Une famille qui a perdu un fils à Sandy Hook lutte contre la théorie du complot
Après la mort de son fils de 6 ans lors de la fusillade dans son école, Lenny Pozner a créé HONR Network pour protéger la mémoire des victimes et leurs familles des mystificateurs
NEW YORK – Depuis qu’un homme armé a ôté la vie à Noah Pozner dans le massacre de l’école primaire Sandy Hook, son père Lenny a passé sa vie à courir, essayant de garder un temps d’avance sur les théoriciens du complot.
Sur les 20 élèves de CP assassinés le vendredi 14 décembre 2012 au matin, Noah était le plus jeune. Lui et sa sœur jumelle venaient d’avoir six ans. Après la fusillade de masse, Pozner, son épouse de l’époque, Véronique De La Rosa, et leurs deux filles ont essayé de se protéger pour pleurer cette perte très médiatisée. Malheureusement, l’animateur de radio théoricien du complot Alex Jones ainsi que d’innombrables autres individus de son espèce nourrissaient d’autres projets pour la famille.
Ils ont affirmé que les 20 enfants et les six adultes tués à Sandy Hook étaient des acteurs de crise, que la fusillade n’avait jamais eu lieu et que l’école était en fait un plateau de tournage.
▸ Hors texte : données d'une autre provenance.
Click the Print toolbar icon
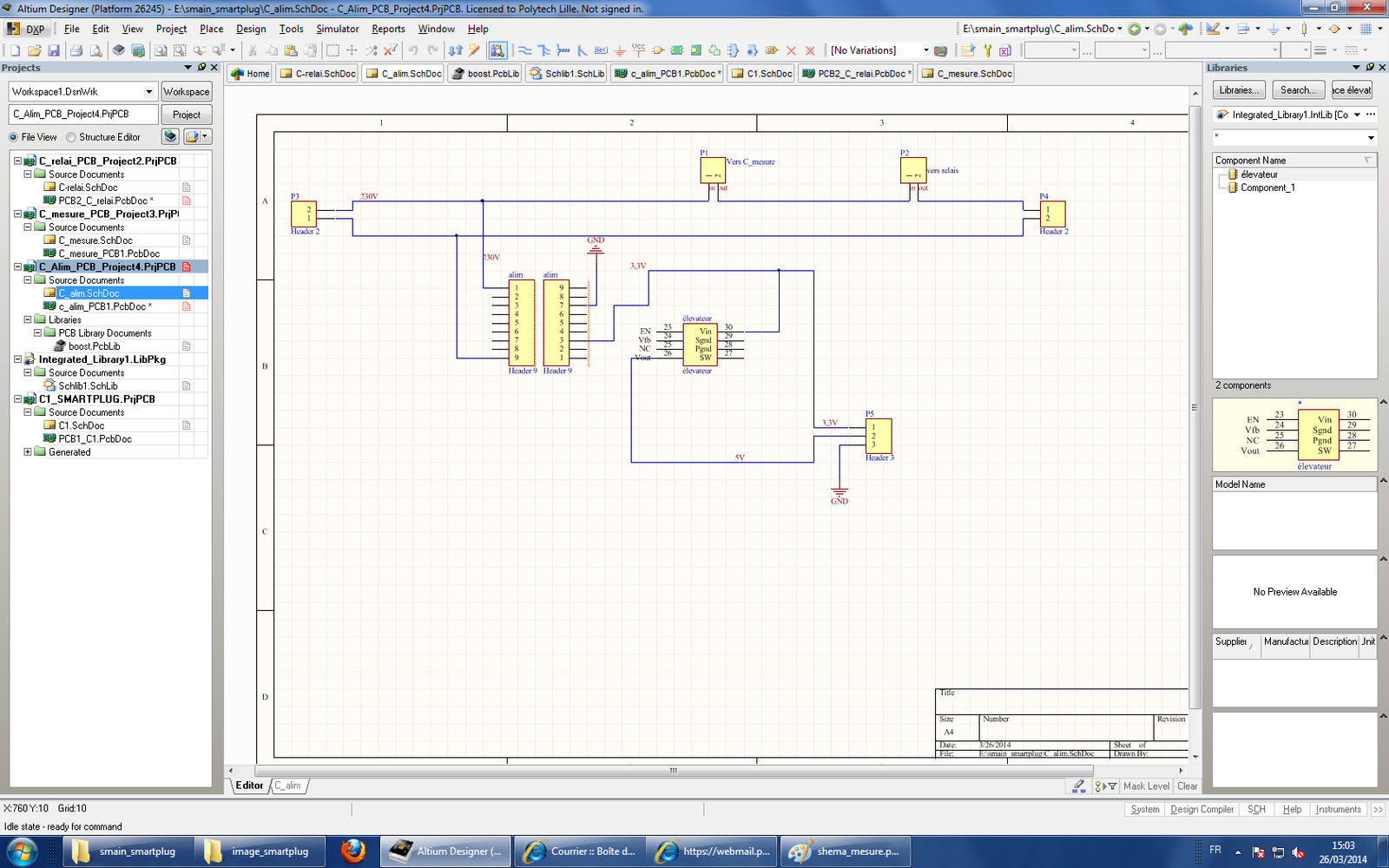The image size is (1389, 868). click(x=76, y=51)
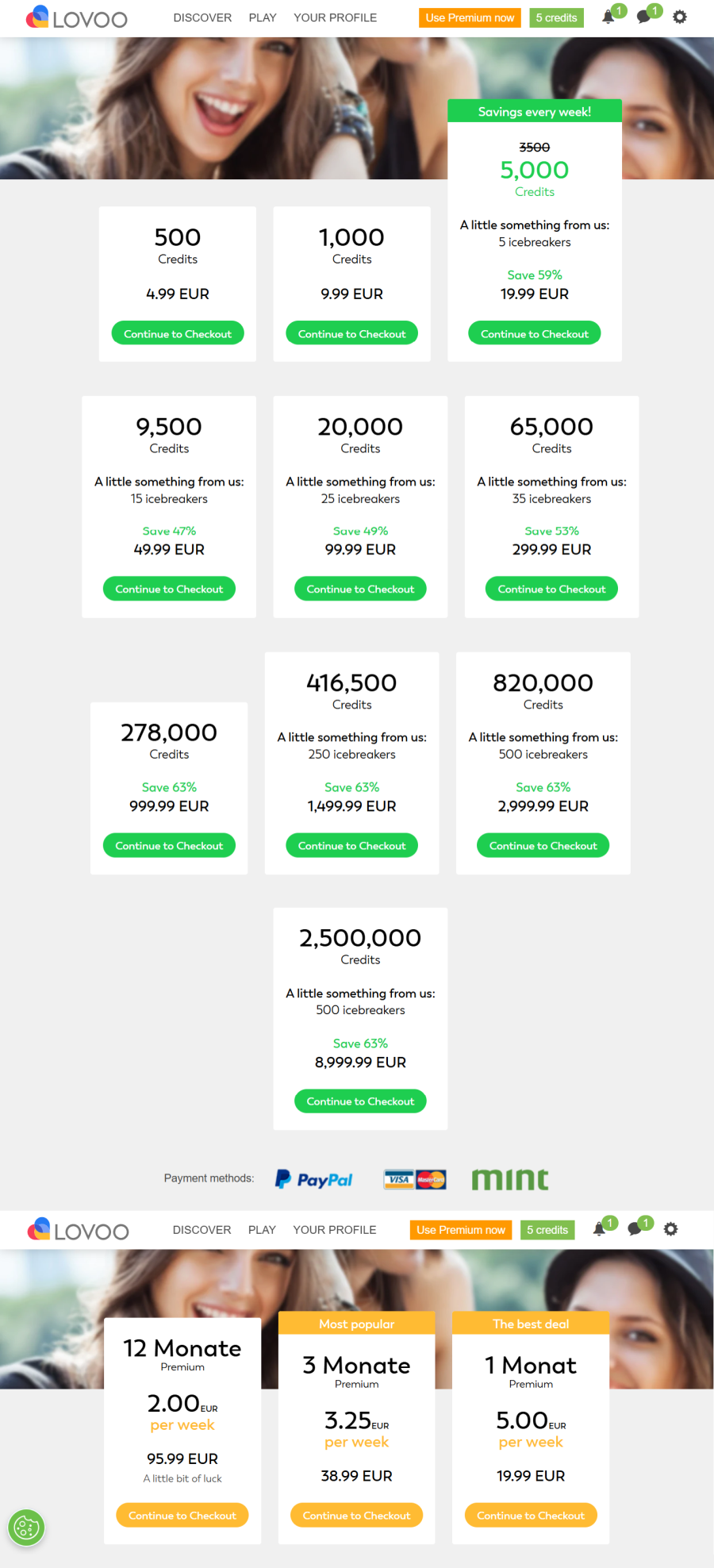Viewport: 714px width, 1568px height.
Task: Open chat messages icon in the top header
Action: [644, 17]
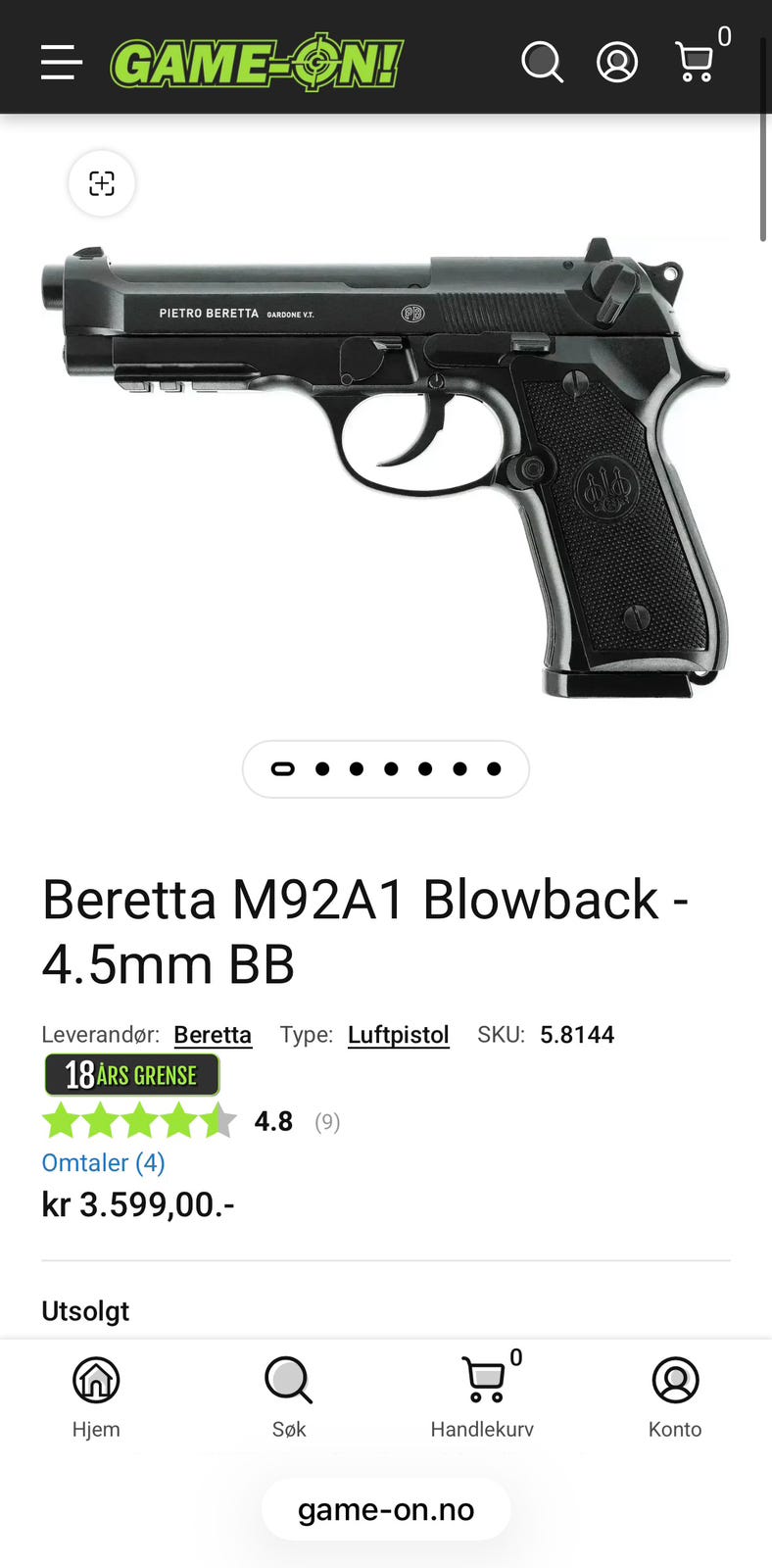The image size is (772, 1568).
Task: Open the Beretta supplier link
Action: [x=213, y=1035]
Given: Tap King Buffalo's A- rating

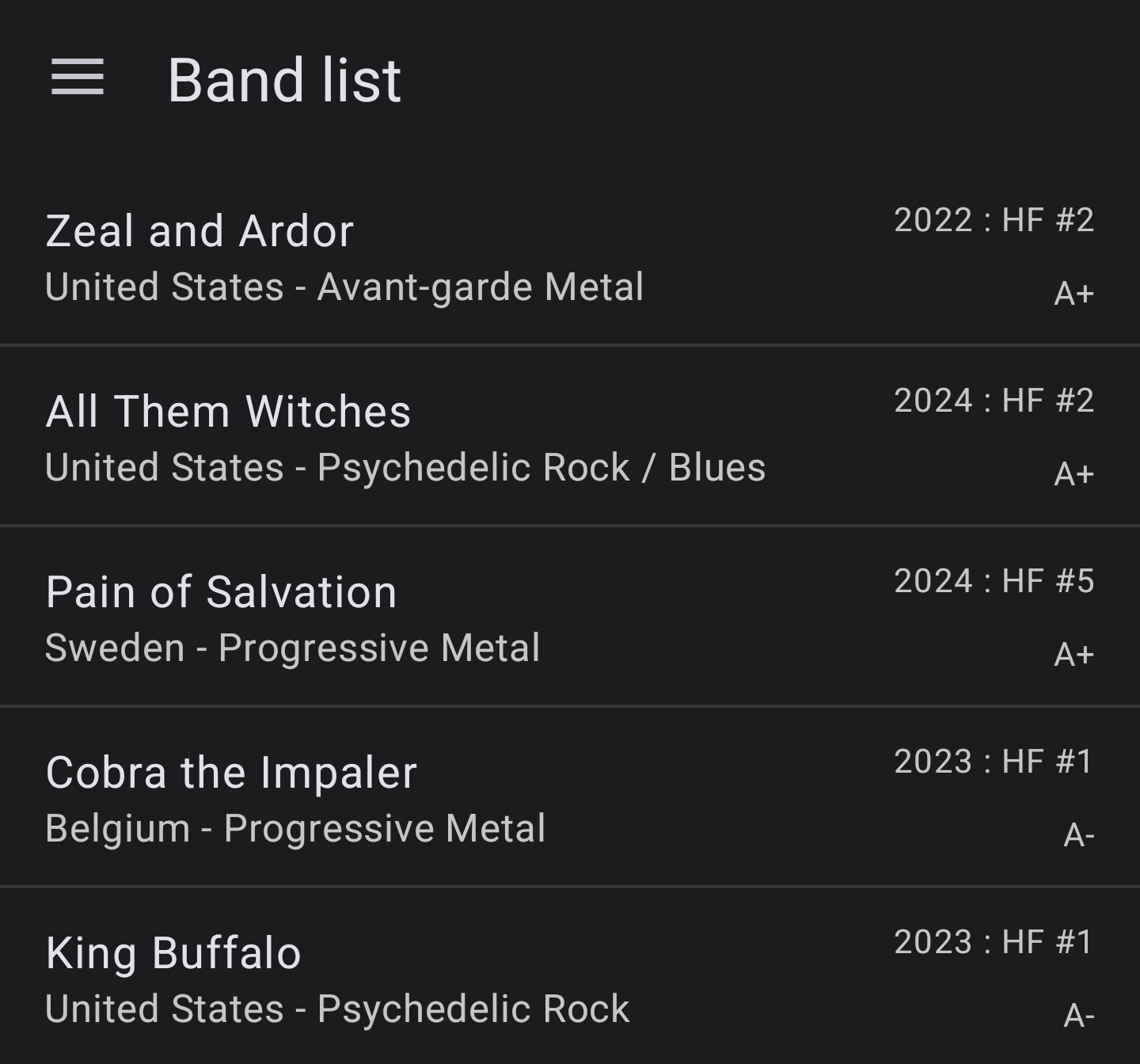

Ils ont prétendu qu’il s’agissait d’un complot du gouvernement visant à restreindre les libertés civiles et le Deuxième amendement. Mais pour Pozner, la tactique la plus sinistre employée par ces personnes – encore plus que leurs menaces de mort constantes – était leur affirmation insistante que Noah n’avait jamais existé.
Ce père de 51 ans s’est senti obligé de protéger la mémoire de son fils. Il a affiché la preuve de la vie et de la mort de son fils aux yeux bruns sur Internet au moyen de son bulletin de la maternelle et de ses certificats de naissance et de décès. Mais à cause de la haine et des menaces personnelles, lui et sa famille ont été forcés de déménager plusieurs fois. Même maintenant, il se prépare à nouveau à déménager : ce sera la sixième fois en plus de six ans.
En raison du tumulte provoqué par Jones et d’autres, Pozner a décidé de s’attaquer aux théoriciens du complot. En 2014, Pozner fonde alors HONR Network pour sensibiliser les gens à « la cruauté et à la criminalité des activités abusives que les victimes et leurs familles subissent de façon scandaleuse depuis les violentes tragédies de masse comme Sandy Hook ».
Selon une étude réalisée en 2014 par l’université de Chicago, près de 50 % du public américain soutient au moins une théorie du complot. Les chercheurs ont constaté que ce pourcentage était passé à 61 % lorsqu’ils ont renouvelé l’étude en 2018. Une équipe de recherche de l’université de Cambridge a constaté des résultats similaires lorsqu’elle a interrogé des citoyens britanniques.
Les théoriciens du complot (ou « truthers » comme ils se définissent eux-mêmes, soit « diseurs de vérité »), répandent des rumeurs telles que l’ancien président Barack Obama n’est pas un citoyen américain, Hillary Clinton a dirigé un réseau de prostitution pédophile depuis les toilettes d’une pizzeria et le 11 septembre n’a jamais eu lieu.

Les Pozner ont obtenu un certain degré de justice.
Lucy Richards, résidente de Floride, a récemment été reconnue coupable et condamnée à cinq mois de prison et à cinq autres mois d’assignation à résidence pour avoir proféré des menaces de mort sur le téléphone portable de Pozner. Pozner et son ex-femme ont également porté plainte en diffamation contre Jones pour un montant de plus d’un million de dollars. L’affaire est en cours de jugement par le tribunal fédéral d’Austin, au Texas.
De plus, en 2018, HONR Network a signalé 2 568 vidéos à YouTube et en a fait supprimer 1 555. L’association à but non lucratif s’en est également pris à ceux qui répandent des théories conspirationnistes sur l’attentat à la bombe du marathon de Boston, et les fusillades de l’Aurora Theater et de la boîte de nuit Pulse de Miami.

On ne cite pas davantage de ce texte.